Here are six tips to help you decide what to feed a horse with metabolic problems.
1. Consult a veterinarian
The first thing you should do is consult specialist who can advise you on all aspects of your horse’s health.
2. Have your hay analyzed
Make sure that the combined percentage of ethanol-soluble carbohydrates (sugars) and starch in your hay is less than 11%. If it is above 11%, soak the hay or feed your horse a different forage with a low glycemic index. EconoFoin, for example, can help reduce the total amount of sugar in the ration.
3. Provide at least 1.5% of your horse’s weight in forage per day
Slow feeders are an excellent way of providing your horse with feed throughout the day.
4. Check your horse’s body condition
The goal here is to prevent your horse from gaining excess weight, which can have serious consequences.
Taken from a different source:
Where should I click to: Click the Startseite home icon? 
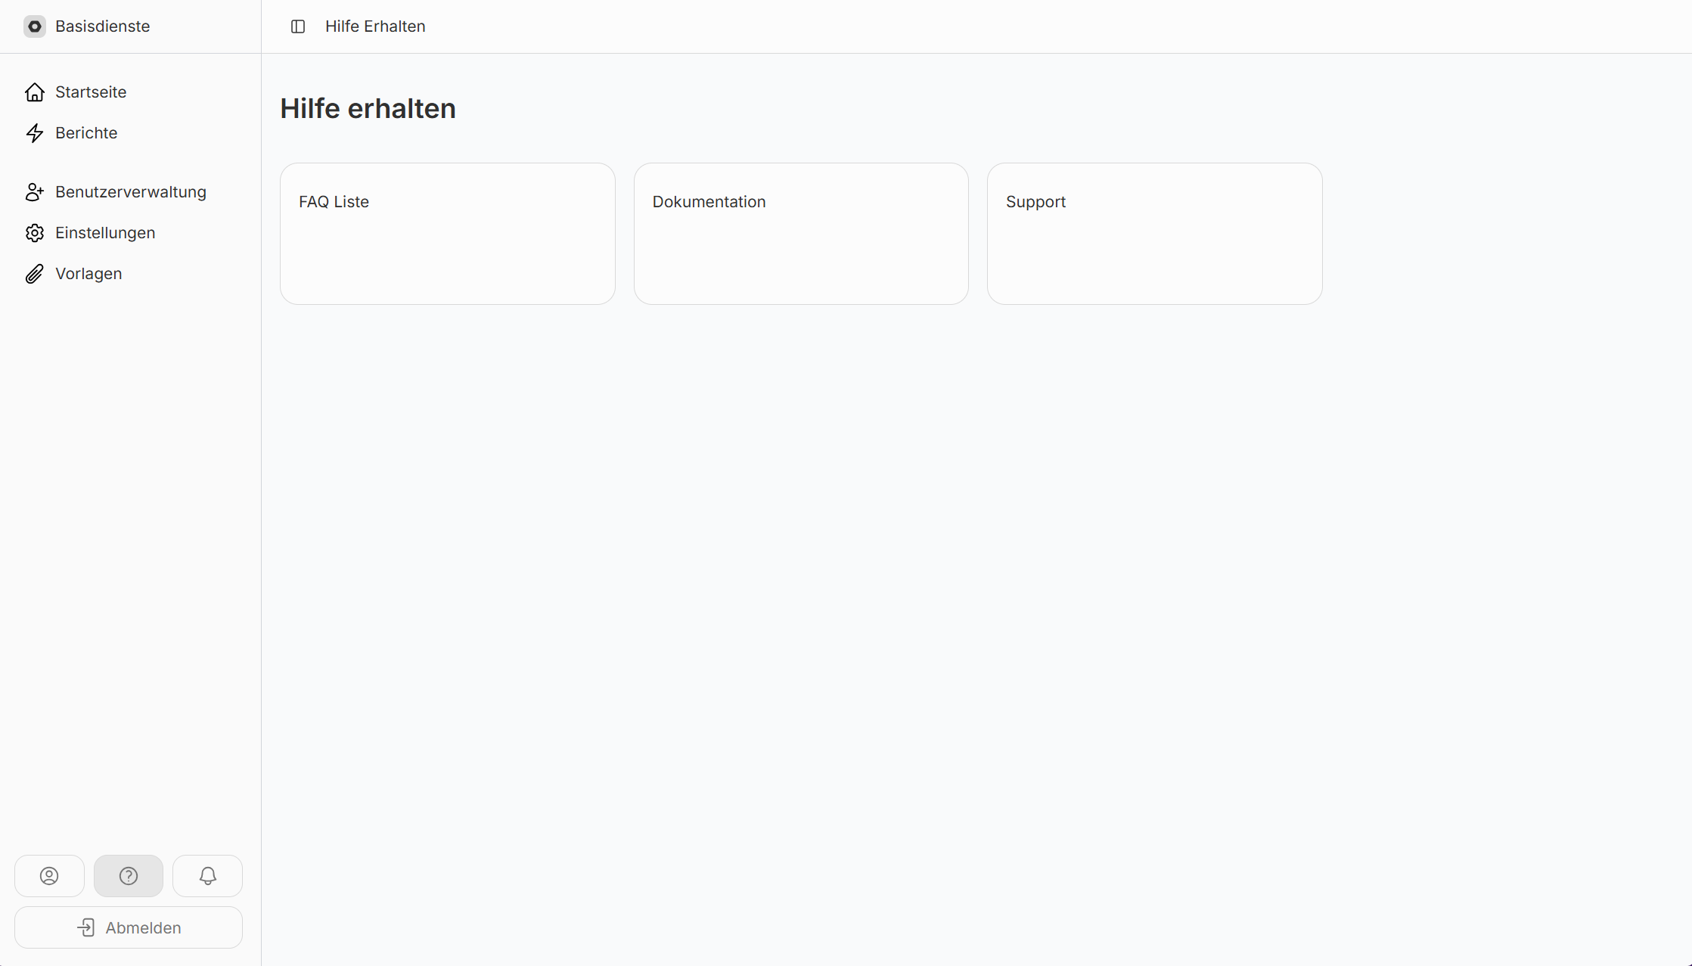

5. Check the glycemic index
The glycemic index makes it easy to identify the most appropriate feed for horses with metabolic problems.
Feeds with a very low levels of ethanol-soluble carbohydrates (sugars) and starch (less than or equal to 11%) contain no added grains or sugars and are safe to feed these horses.
6. Balance the ration
Make sure to supplement the ration with a complete vitamin and mineral supplement such as EquiBalance, Tonix, or EquiLibre.
If necessary, provide a protein supplement, such as Topp40, or a complete feed with a very low glycemic index.
EquiBalance and Tonix are the two preferred options for horses suffering from tying-up.